╭─ Input for this task
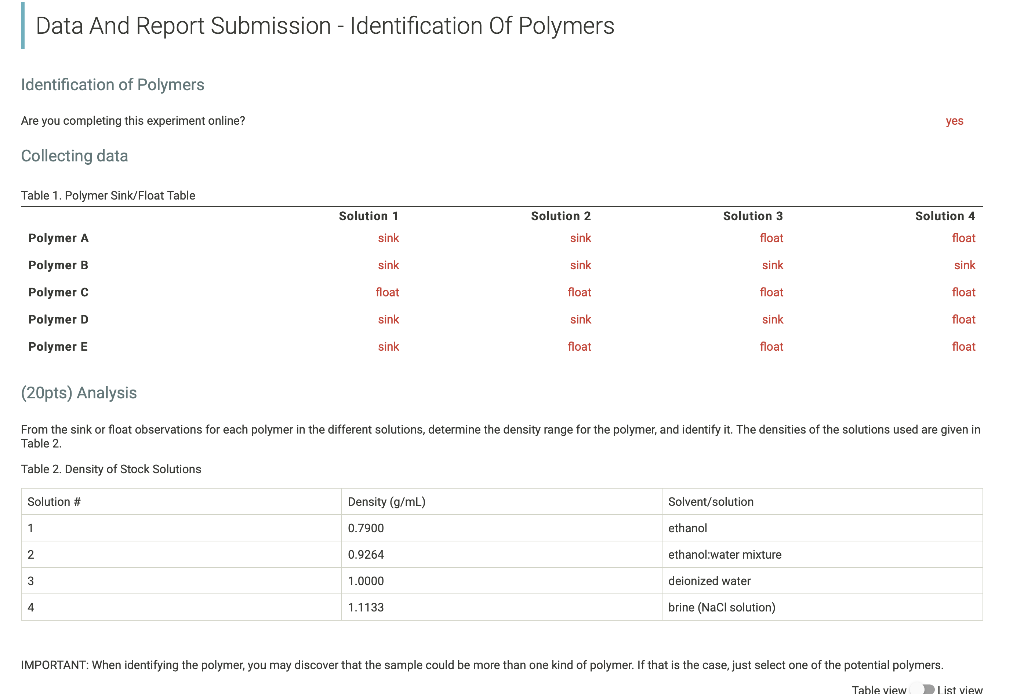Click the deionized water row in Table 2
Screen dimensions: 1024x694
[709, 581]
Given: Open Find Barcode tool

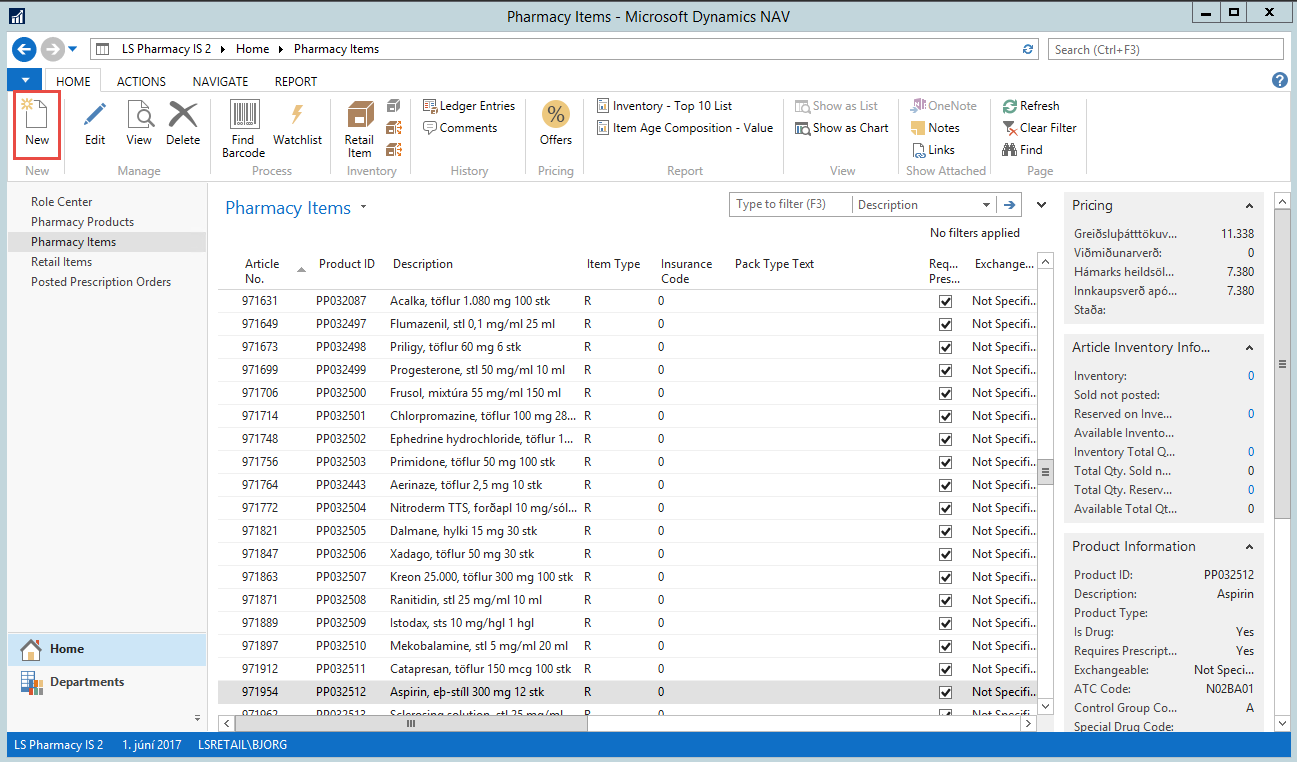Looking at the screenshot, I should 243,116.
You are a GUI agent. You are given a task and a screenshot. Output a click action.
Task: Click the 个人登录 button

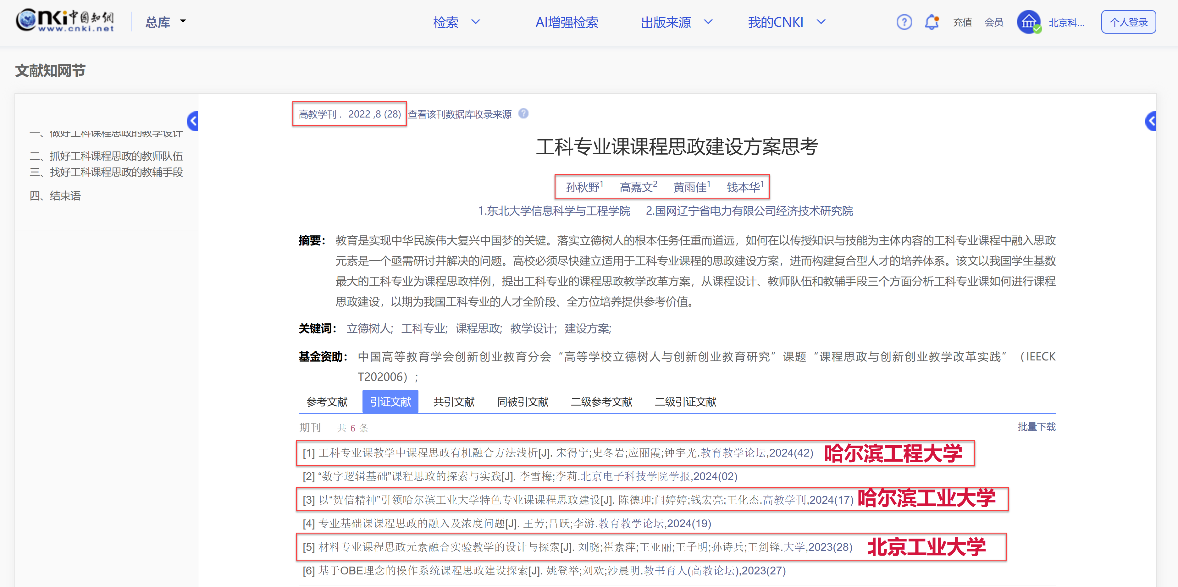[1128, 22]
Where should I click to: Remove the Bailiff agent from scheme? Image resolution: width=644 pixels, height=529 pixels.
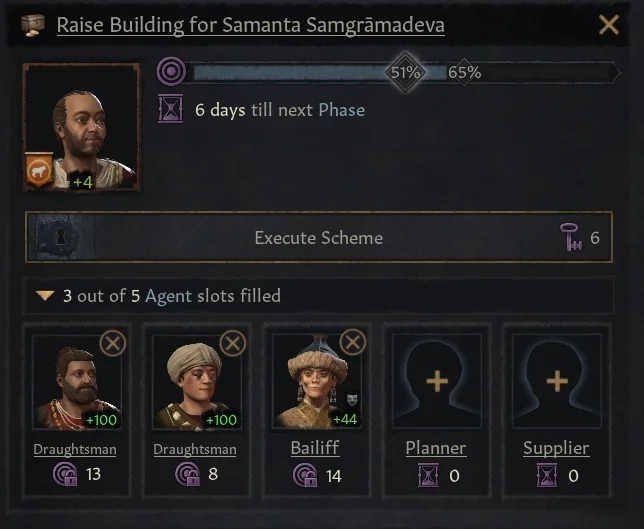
╰─
Convert every line of the records above into a Markdown table with the columns "Row" and "Content", numbering the rows and skipping blank lines. Leave the pictures out.

| Row | Content |
|---|---|
| 1 | Click the deionized water row in Table 2 |
| 2 | Screen dimensions: 1024x694 |
| 3 | [709, 581] |
| 4 | Given: Open Find Barcode tool |
| 5 | Looking at the screenshot, I should 243,116. |
| 6 | You are a GUI agent. You are given a task and a screenshot. Output a click action. |
| 7 | Task: Click the 个人登录 button |
| 8 | [1128, 22] |
| 9 | Where should I click to: Remove the Bailiff agent from scheme? Image resolution: width=644 pixels, height=529 pixels. |